Kaplan reports back to the Post Office that she found a substance on the body that’s often used to cover up smells in schools. Amar cross-references the research he’s been doing, and they figure out that the Debt Collector is a middle school janitor named Edgar. At Edgar’s home address, Samar speaks with his wife, who’s in a wheelchair — she’s not able to go down into the basement where Edgar keeps his antique collection, but he says it’s very valuable. And indeed, if you call a bunch of body parts floating in jars valuable, then it is a bountiful collection.
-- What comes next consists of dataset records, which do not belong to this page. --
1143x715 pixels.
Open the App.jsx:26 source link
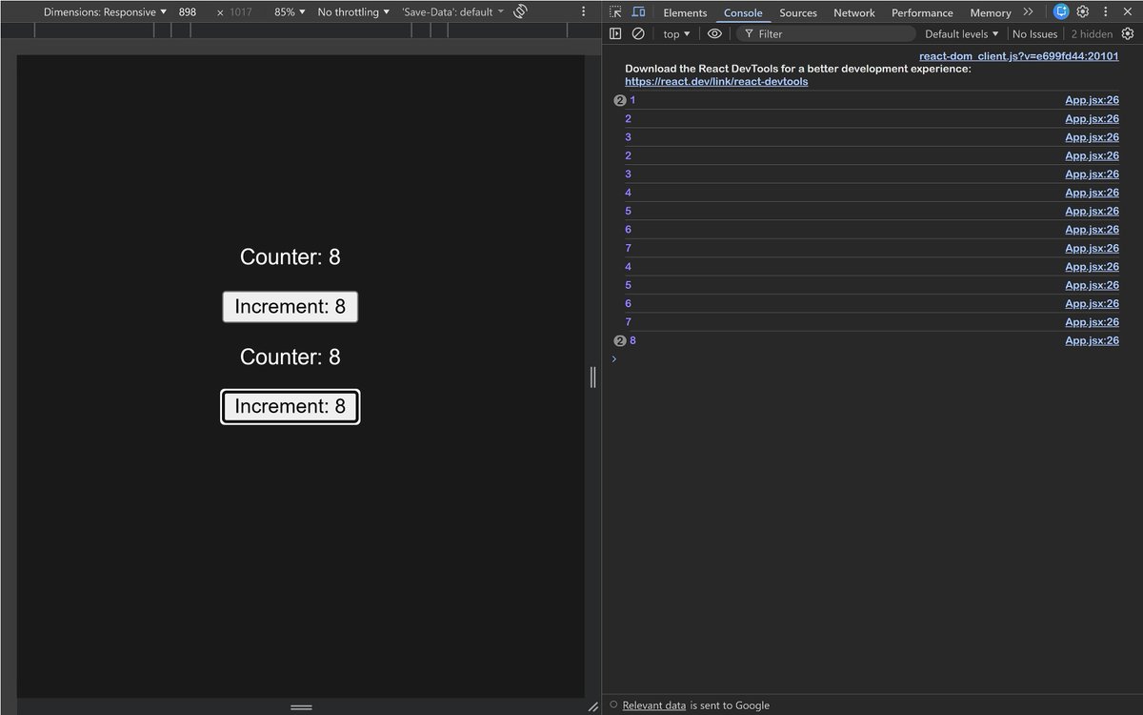click(x=1092, y=99)
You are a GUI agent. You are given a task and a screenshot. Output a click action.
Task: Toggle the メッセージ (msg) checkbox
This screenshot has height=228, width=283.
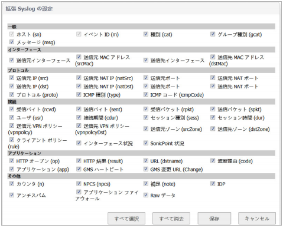(12, 42)
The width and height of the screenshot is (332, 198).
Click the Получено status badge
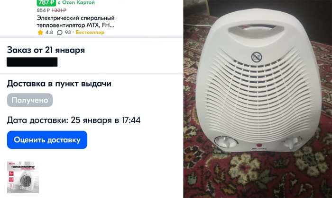coord(30,100)
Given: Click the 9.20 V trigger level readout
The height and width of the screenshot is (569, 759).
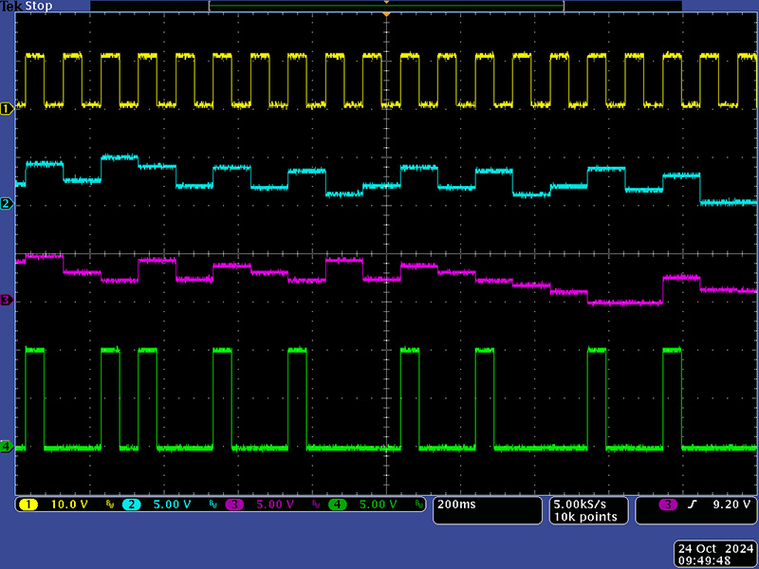Looking at the screenshot, I should coord(731,505).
Samar is reporting this to Liz on the phone as she packs a bag for herself and Agnes, who’s already been taken by Red’s people to their safe house. For some reason, Liz has no security with her, even though she’s being targeted by a man who has a severed hand collection, so naturally the moment she gets off the phone with Samar, she turns around to a face full of mace.
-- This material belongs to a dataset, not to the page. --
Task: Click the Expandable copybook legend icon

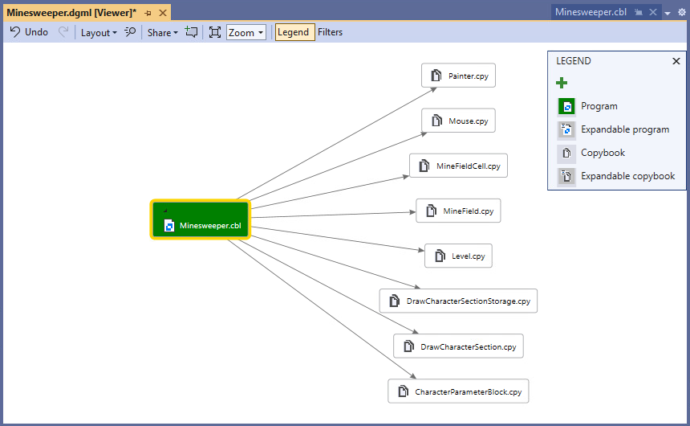Action: point(567,176)
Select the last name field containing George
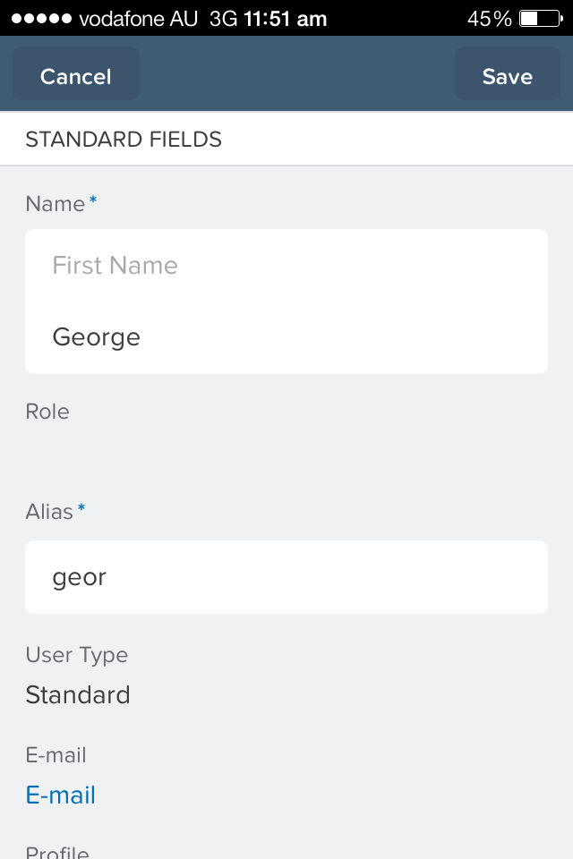Viewport: 573px width, 859px height. [287, 337]
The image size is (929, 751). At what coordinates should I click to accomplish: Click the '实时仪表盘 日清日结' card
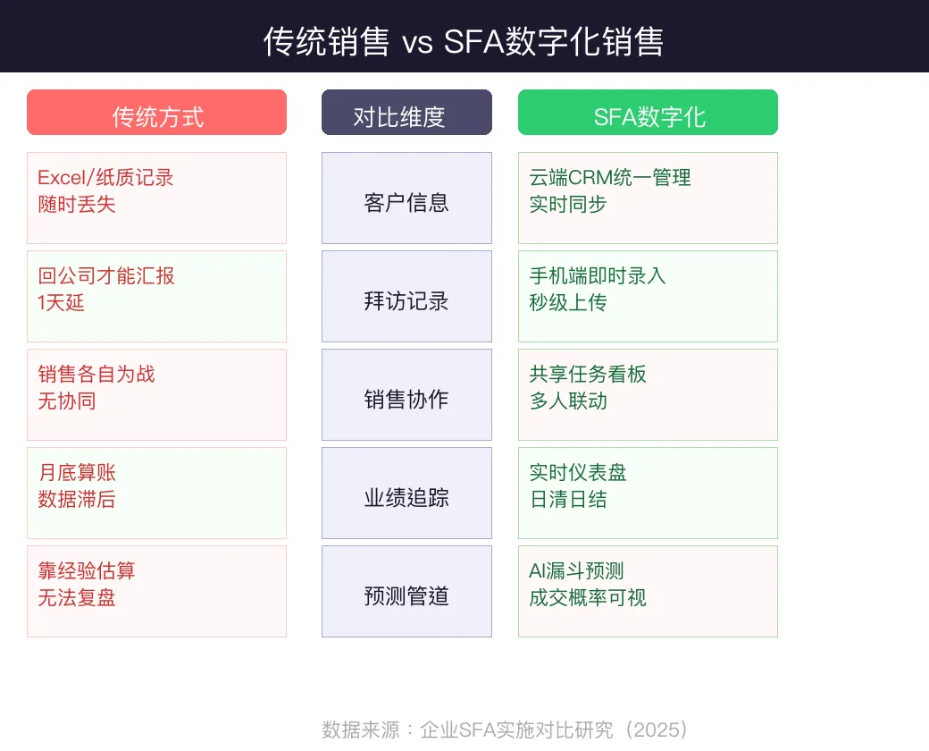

When they realize the Debt Collector has Liz, Cooper is certain that it must have been Kaplan who hired him, but Red insists that she wouldn’t do that; she is still devoted to Liz. He says all of this from the bottom of a boat, the same place he has been all episode, and from which he has had no trouble communicating. From correspondence Samar finds at Edgar’s house, the Post Office figures out that he was hired by Tyson Pryor. In 2012, Pryor sent out eight letters to eight different college presidents around the country. The envelopes contained only blank pieces of paper… well, blank except for all of the anthrax he had put inside since he was angry about not getting tenure at the university where he was a professor. Ultimately, it was a young FBI profiler who was able to solve the case.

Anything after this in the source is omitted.